Para transformar en guineas constantes y sonantes con la efigie de la reina Victoria, la sangre y el sudor de este pueblo miserable; para que los inútiles condenados por el desarrollo del maquinismo y de las crisis a morir de miseria consientan en morir sin rebelarse como bestias encadenadas, ¿qué formidable opresión no sería necesaria? Ahora percibimos con nitidez uno de los principales medios de la violencia capitalista: el hambre. Hace medio siglo que se puede hablar de terror económico. El obrero amenazado de desempleo, amenazado de morirse de hambre, trabaja entre la chusma industrial, trabaja como un bruto para no morirse de hambre más que a la larga: en quince años. (No poseemos datos sobre la duración media de la vida de esos asalariados; lo deploramos; esas cifras lo resumirían todo.) En nuestros días es igual: a la violencia económica por hambre, con todo la más importante, en definitiva la única eficaz, la represión no hace sino proporcionarle el complemento exigido por "la defensa del orden" capitalista contra determinado tipo de víctimas particularmente inquietantes (los malhechores) y contra los revolucionarios.
○ ○ ○ ○
### Tarea a realizar:
Extrae, por favor, el texto sobre el hambre como violencia capitalista completo y sin ninguna modificación. Los datos provienen de otra fuente.

### Datos disponibles:
○ ○ ○ ○
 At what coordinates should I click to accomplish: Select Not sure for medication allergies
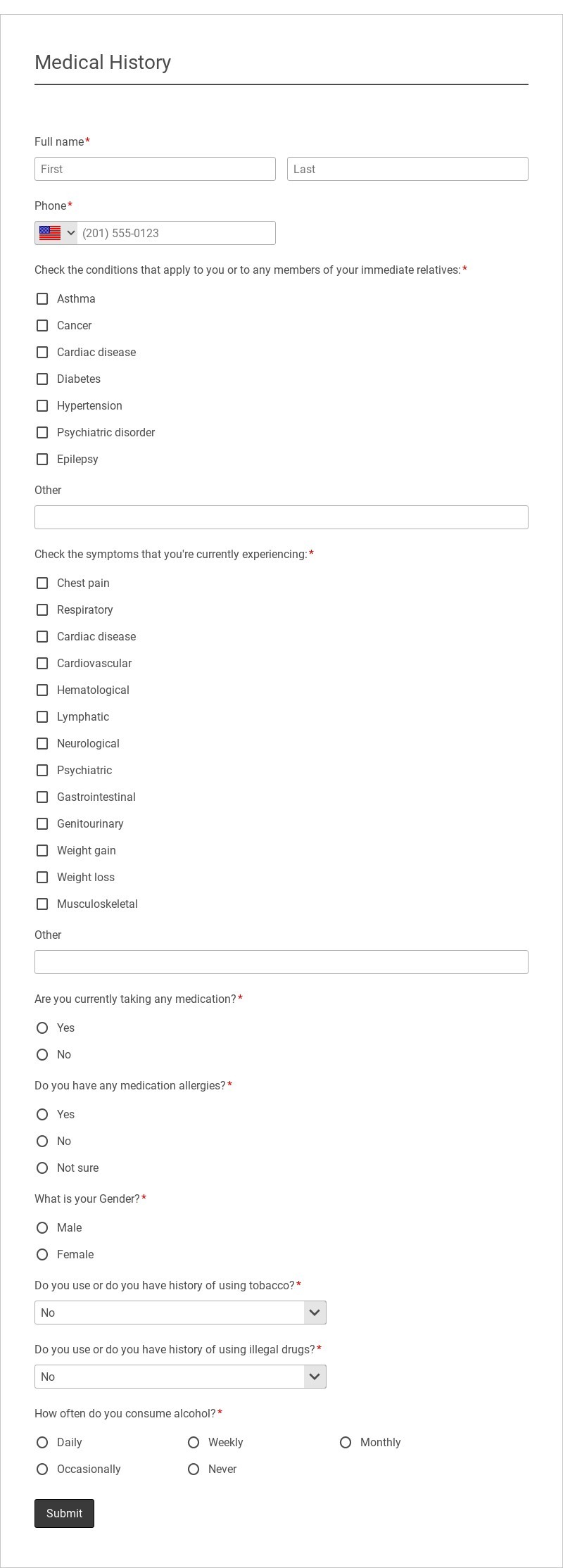pyautogui.click(x=42, y=1168)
○ ○ ○ ○
### Solución del ejercicio:
Para transformar en guineas constantes y sonantes con la efigie de la reina Victoria, la sangre y el sudor de este pueblo miserable; para que los inútiles condenados por el desarrollo del maquinismo y de las crisis a morir de miseria consientan en morir sin rebelarse como bestias encadenadas, ¿qué formidable opresión no sería necesaria? Ahora percibimos con nitidez uno de los principales medios de la violencia capitalista: el hambre. Hace medio siglo que se puede hablar de terror económico. El obrero amenazado de desempleo, amenazado de morirse de hambre, trabaja entre la chusma industrial, trabaja como un bruto para no morirse de hambre más que a la larga: en quince años. (No poseemos datos sobre la duración media de la vida de esos asalariados; lo deploramos; esas cifras lo resumirían todo.) En nuestros días es igual: a la violencia económica por hambre, con todo la más importante, en definitiva la única eficaz, la represión no hace sino proporcionarle el complemento exigido por "la defensa del orden" capitalista contra determinado tipo de víctimas particularmente inquietantes (los malhechores) y contra los revolucionarios.